Were there earlier inklings of problems? Plenty. (See, for example, www.ecotalk.org/VotingMachineErrors.htm) Republican Senator Chuck Hagel of Nebraska was chief executive of a voting machine company which blanketed his state with its gadgets just before his 1996 upset victory. Hagel miraculously captured almost every group, including many blacks who never before showed fondness for Republicans. In the all-electronic state of Georgia pre-election polls showed Democratic Senator Max Cleland with a two to five point leads over his Republican challenger - and losing by seven per cent.
In one Texas County in 2000 three Republicans got 18,181 votes each - with two more outside Texas scoring exactly that total too. Pretty uncanny and worrisome.

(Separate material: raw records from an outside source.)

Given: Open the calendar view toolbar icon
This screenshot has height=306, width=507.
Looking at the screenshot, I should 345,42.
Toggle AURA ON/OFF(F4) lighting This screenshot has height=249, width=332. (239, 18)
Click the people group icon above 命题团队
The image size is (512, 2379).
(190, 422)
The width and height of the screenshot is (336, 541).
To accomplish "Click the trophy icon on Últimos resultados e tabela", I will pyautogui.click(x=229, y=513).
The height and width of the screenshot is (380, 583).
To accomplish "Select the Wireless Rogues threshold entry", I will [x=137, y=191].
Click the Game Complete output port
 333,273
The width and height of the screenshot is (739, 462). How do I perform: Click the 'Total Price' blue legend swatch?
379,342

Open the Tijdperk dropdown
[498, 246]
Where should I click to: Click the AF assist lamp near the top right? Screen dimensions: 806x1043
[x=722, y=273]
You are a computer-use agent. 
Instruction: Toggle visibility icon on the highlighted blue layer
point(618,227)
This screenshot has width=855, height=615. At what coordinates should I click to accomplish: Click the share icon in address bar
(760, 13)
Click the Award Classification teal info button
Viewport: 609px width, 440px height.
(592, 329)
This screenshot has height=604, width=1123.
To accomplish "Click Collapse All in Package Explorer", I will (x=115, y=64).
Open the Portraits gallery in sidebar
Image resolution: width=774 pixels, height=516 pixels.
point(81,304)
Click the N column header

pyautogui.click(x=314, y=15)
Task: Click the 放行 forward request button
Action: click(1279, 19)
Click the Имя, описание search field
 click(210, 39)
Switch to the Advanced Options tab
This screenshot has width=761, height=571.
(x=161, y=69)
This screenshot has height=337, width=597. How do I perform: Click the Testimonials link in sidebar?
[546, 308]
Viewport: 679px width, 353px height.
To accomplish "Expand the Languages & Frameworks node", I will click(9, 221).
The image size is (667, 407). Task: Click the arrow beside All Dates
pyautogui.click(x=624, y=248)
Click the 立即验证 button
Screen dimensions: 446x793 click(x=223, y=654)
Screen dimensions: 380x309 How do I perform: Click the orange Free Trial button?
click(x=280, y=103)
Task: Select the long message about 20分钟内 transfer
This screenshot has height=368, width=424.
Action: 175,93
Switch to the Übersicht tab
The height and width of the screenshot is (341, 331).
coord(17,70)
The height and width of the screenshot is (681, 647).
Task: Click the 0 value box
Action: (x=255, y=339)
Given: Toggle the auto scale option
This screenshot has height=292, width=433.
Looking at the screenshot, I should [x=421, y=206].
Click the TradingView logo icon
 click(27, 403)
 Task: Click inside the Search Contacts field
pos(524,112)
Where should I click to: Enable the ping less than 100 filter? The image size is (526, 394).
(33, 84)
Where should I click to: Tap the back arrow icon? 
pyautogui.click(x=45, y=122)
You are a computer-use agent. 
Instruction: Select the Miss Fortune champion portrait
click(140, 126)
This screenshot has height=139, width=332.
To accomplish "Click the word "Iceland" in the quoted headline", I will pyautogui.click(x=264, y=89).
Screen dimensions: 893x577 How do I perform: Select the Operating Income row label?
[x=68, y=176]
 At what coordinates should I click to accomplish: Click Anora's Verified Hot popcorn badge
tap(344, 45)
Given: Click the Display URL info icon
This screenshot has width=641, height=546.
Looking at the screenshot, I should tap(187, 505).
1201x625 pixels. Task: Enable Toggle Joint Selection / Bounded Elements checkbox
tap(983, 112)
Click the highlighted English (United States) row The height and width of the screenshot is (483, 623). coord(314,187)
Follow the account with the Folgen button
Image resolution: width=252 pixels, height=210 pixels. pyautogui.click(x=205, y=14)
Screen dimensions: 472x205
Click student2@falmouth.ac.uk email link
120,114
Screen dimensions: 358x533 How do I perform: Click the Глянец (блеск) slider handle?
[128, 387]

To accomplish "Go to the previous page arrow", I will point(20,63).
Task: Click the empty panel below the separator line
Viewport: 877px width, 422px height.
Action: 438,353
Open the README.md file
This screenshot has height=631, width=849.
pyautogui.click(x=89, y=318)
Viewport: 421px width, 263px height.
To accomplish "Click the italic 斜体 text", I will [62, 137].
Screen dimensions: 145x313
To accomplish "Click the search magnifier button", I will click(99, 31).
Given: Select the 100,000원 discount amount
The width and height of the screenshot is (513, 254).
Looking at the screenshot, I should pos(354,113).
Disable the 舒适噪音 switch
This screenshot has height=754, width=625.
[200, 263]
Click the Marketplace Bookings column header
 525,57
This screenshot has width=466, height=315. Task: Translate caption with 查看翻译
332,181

What is the upshot? A fading, far-fetched scenario is one where the amassing of incontrovertible errors and proven hijinks forces a deeper legal scrutiny of election results. In fact, on the basis of evidence of systematic irregularities, lawyer Cliff Arnebeck of a citizens watchdog group filed in the Ohio Supreme Court to overturn the result and order a state-wide revote. The maneouvre is a long shot, to put it mildly. The Ohio recount, though, has flushes out more seamy antics as I write. Democratic Congressmen already have asked the Government Accounting Office to "immediately undertake an investigation of the efficacy of voting machines and new technologies used in the 2004 election, how election officials responded to difficulties they encountered and what we can do in the future to improve our election systems and administration"
Did tens of millions of ordinary Americans stand in line, often for many hours, to vote for an ultra-right winger who has blithely bungled everything he has touched? Perhaps the story Republican strategist Karl Rove spread about a vast turnout of rightwing Christians - the American Taliban - is accurate but the numbers don't necessarily support it. A society that prizes accountability must look into these claims dispassionately if only to dispel widening fear that the fix was in.
In CNN exit polling 86 per cent of Democrats in Florida and 80 per cent in Ohio 'were not confident that their vote would be counted accurately." That kind of alienation is dangerous and needs to be soberly addressed. The deadline for election certification in Congress is January 6. Bush may well continue as President but this controversy is not going to go away quietly.